The Providence Journal / Bob Breidenbach

BOSTON — To adapt a sporting world cliché, he is what he is.

Anyone expecting Daisuke Matsuzaka to be anything but a six-inning pitcher has been disappointed and will continue to be disappointed, because in his almost two seasons in Boston, Dice-K has done nothing to indicate he can be anything but a six-inning pitcher, maximum.

Matsuzaka is a solid pitcher. At least, he’s able to limit any damage, which is why he is 12-2 with a sterling 3.04 earned-run average after Boston’s 5-2 series-sweeping win over Oakland at Fenway Park yesterday.

He is stingy when the opposition puts runners in scoring position. That may be his biggest strength.

Yesterday offered yet another perfect illustration of Dice-K as a Red Sox pitcher.

Oakland’s Carlos Gonzalez led off the second inning with a triple to center. Boston was on top, 1-0.

Matsuzaka, though, stranded Gonzalez at third. He whiffed Jack Hannahan and Bobby Crosby and retired Daric Barton on a fly ball to shallow center.

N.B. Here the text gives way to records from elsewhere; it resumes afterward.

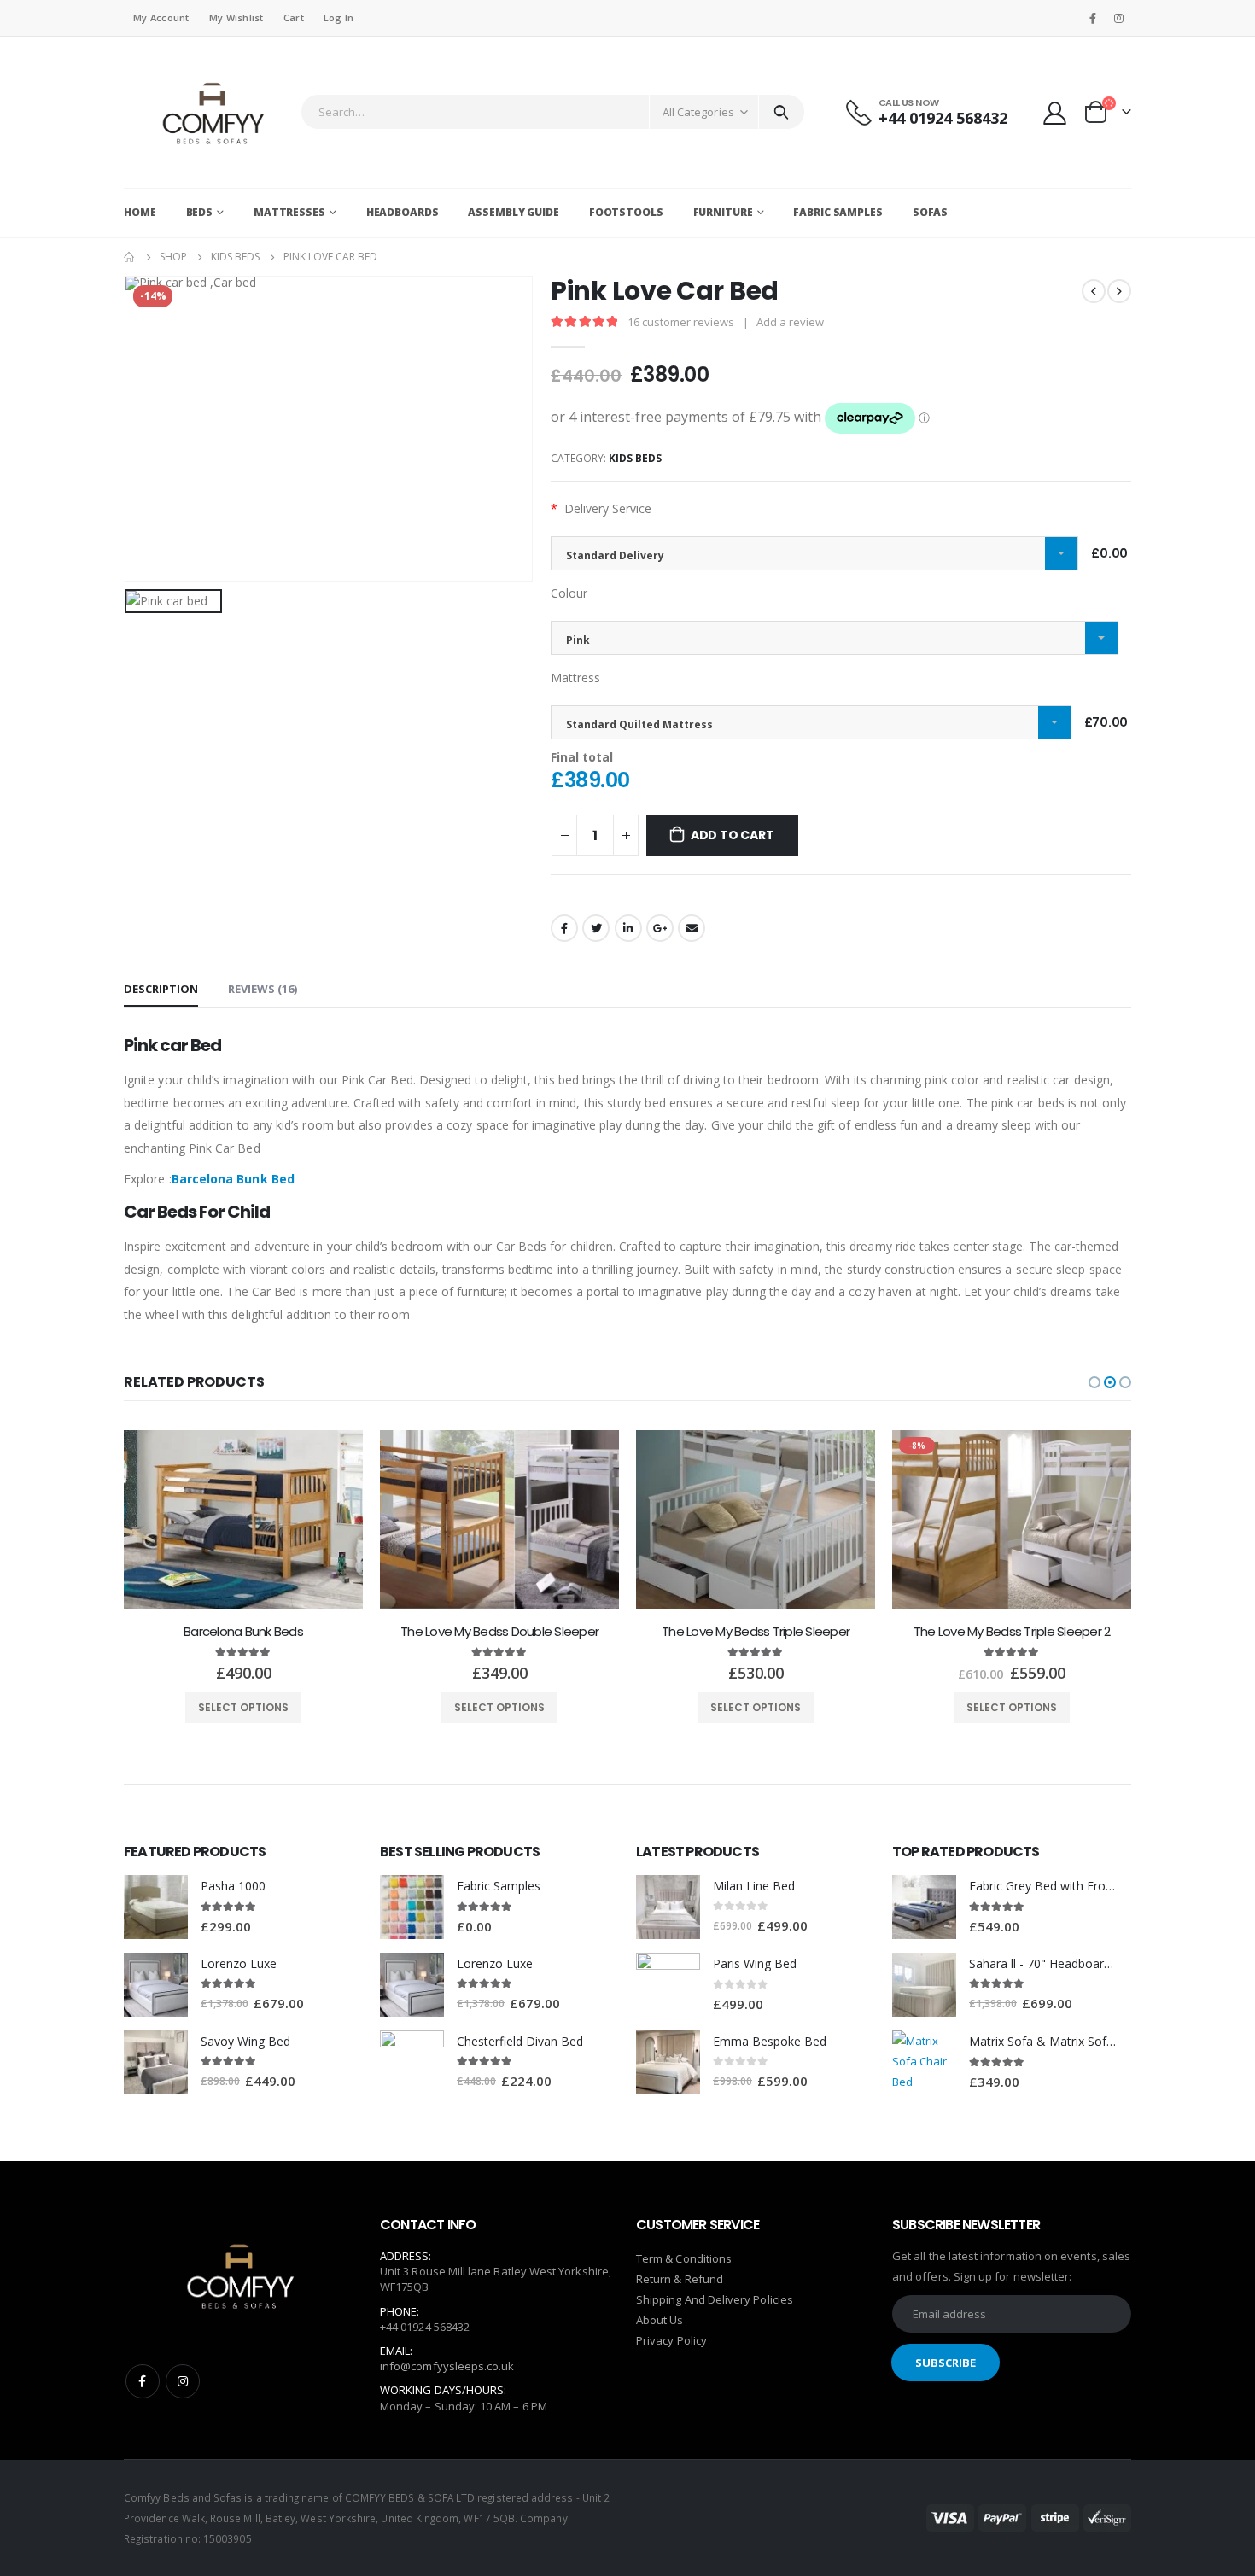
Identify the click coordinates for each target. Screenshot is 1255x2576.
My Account (161, 17)
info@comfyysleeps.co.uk (447, 2366)
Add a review (790, 322)
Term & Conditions (684, 2258)
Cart (293, 17)
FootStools (626, 212)
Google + (660, 928)
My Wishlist (236, 17)
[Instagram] (1119, 18)
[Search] (781, 112)
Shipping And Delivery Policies (714, 2299)
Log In (339, 17)
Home (140, 212)
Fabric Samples (837, 212)
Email (691, 928)
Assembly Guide (513, 212)
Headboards (402, 212)
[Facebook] (1093, 18)
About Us (660, 2320)
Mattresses (289, 212)
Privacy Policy (671, 2340)
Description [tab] (161, 988)
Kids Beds (635, 458)
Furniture (723, 212)
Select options (243, 1707)
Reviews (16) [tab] (262, 988)
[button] (1094, 1382)
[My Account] (1055, 112)
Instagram (183, 2381)
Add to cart (732, 835)
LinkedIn (628, 928)
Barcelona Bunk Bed (233, 1179)
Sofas (930, 212)
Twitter (596, 928)
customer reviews (681, 322)
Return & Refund (679, 2279)
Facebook (564, 928)
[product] (243, 1519)
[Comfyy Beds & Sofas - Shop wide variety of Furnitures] (208, 112)
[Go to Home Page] (130, 257)
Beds (199, 212)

But, in keeping with his history of abbreviated outings because of high pitch counts, it took Matsuzaka 23 pitches to get those three outs, inflating his two-inning total to 43 and pushing him along the path to a sixth-inning exit.

Matsuzaka fanned eight, and strikeout pitchers tend to throw a lot of pitches. Dice-K, though, rarely gets any three-pitch whiffs. Yesterday Matsuzaka needed 10 pitches for one punchout, seven pitches for another, six pitches for four strikeouts and one each at five and four pitches.

The generally youthful Athletics, who are last in the league in batting average (.246) and first in the league in strikeouts (831), were able to foul off numerous pitches before Matsuzaka was able to put them away.

He faced 23 batters, and only five of those at-bats ended in either one or two pitches, including Barton’s first-pitch two-run homer in the fifth.

The rain delay cost Matsuzaka any chance of returning for the seventh inning, but he wasn’t likely to be going back out for another inning, anyway. He had thrown 105 pitches for the 18 outs, and manager Terry Francona pulled him after the delay.

An instant hit

Jason Bay’s charmed existence continued in his third day with the Red Sox.

In the first inning, Oakland’s Mark Ellis hit a hard grounder past Mike Lowell and inside the third-base bag. The ball missed the corner of the stands that jut out down the line and kept rolling, seemingly headed for the corner.

Bay, playing left field, began running toward the corner, the play looking like your basic stand-up double.

Suddenly, though, the ball hit the low wall in foul territory at such an uncharacteristic angle that it shot out toward Bay. He scooped up the ball and threw to second baseman Dustin Pedroia. The ball was waiting in Pedroia’s glove when a surprised Ellis slid in, a dead duck for the second out of the inning.

Bay was given a loud ovationfor his first assist as a member of the Red Sox.

Switching sides

Jason Varitek began the at-bat as a left-handed hitter. He ended it as a right-handed hitter.

The unusual circumstance arose in the sixth. Varitek was facing right-hander Joey Devine. The count went to 3 and 2 when the umpires pulled the teams off the field because of thunder, lightning and rain.

When play resumed , Devine had been replaced by left-hander Alan Embree, moving the switch-hitting Varitek to the right side. Varitek swung and missed Embree’s first pitch for a strikeout.

Embree got credit for a one-pitch strikeout. Had Embree thrown ball four, the walk would have been charged to Devine.

Off the mark

The Athletics are young and prone to making mental mistakes.

They did not play fundamental baseball this weekend. Yesterday center fielder Ryan Sweeney was guilty of another one in the first inning. With Pedroia at second base and none out, Kevin Youkilis ripped a single to center.

Sweeney charged the hard hopper and got to it in medium deep center. He had no chance to throw out Pedroia at the plate, but he threw home anyway. That was one mistake. Compounding that mistake was the fact he threw the ball over the head of first baseman Barton, serving as the cutoff man on the mound.

The alert Youkilis rounded first base aggressively and took off for second when he saw the throw going over Barton’s head. Sweeney’s play gave Youkilis an extra base and didn’t keep the double play in order.